Cori Cycle: Definition, Process, Significance, Limitations

Cori cycle

The Cori cycle is also known as the lactic acid cycle. It is named after two  Carl Ferdinand Cori and Gerty Cori in 1929. The Cori cycle (also known as the lactic acid cycle) is a metabolic mechanism that takes place in the liver and muscles. It is the process through which lactic acid produced by anaerobic glycolysis within muscle cells is transported to the liver and converted into glucose. It can then be used as energy by the muscles once more.

  • Aerobic condition
  • Anaerobic condition (During excessive exercise)

Due to the absence of O2, the terminal electron acceptor, the TCA cycle will not take place in anaerobic conditions after the synthesis of pyruvate from glucose. Muscle cells rely on anaerobic metabolism to generate energy when there is a lack of oxygen. As a result, lactic acid is produced, which can collect in the muscles and cause fatigue. Under anaerobic conditions, the Cori cycle avoids lactic acidosis (excessive lactate buildup) in muscle.
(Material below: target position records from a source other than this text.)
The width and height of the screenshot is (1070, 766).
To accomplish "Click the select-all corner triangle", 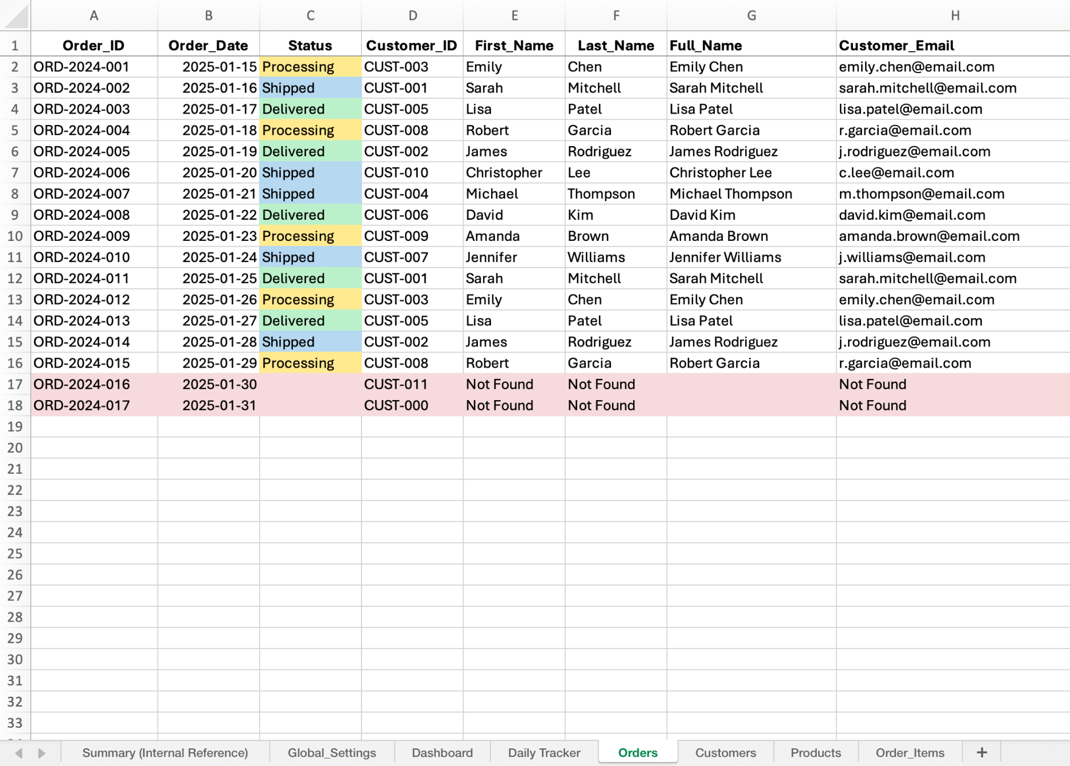I will pyautogui.click(x=15, y=16).
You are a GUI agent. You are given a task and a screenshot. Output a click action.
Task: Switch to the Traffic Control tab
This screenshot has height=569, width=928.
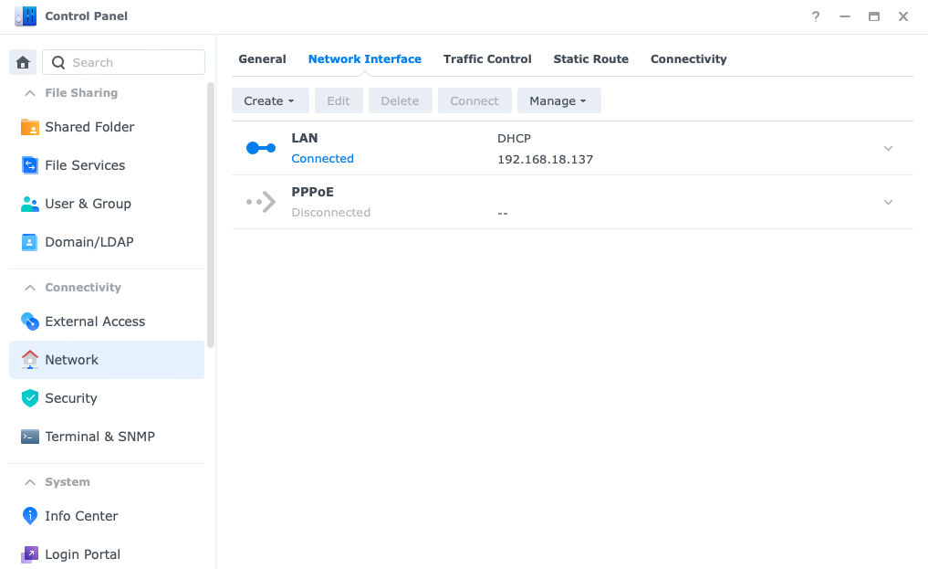coord(487,58)
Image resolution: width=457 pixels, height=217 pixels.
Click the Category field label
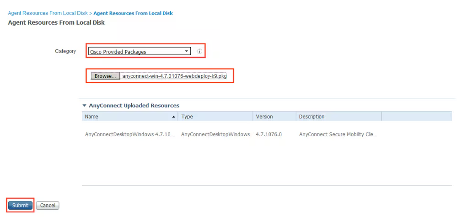pos(65,51)
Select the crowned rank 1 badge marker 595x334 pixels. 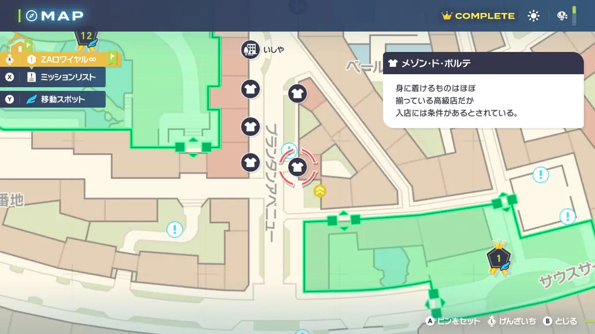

This cycle is particularly necessary for the generation of energy molecules (ATP) during muscle exercise, because muscles lose energy due to a lack of glucose. Thus, the Cori cycle promotes appropriate muscle activity by supplying needed energy in the form of glucose.

In this pathway, lactate produced by anaerobic glycolysis is released into the blood by exercising skeletal muscle and the cells that lack a nucleus i.e. RBC. The lactate produced is taken up by the liver and oxidized to pyruvate which is converted to glucose and released into circulation.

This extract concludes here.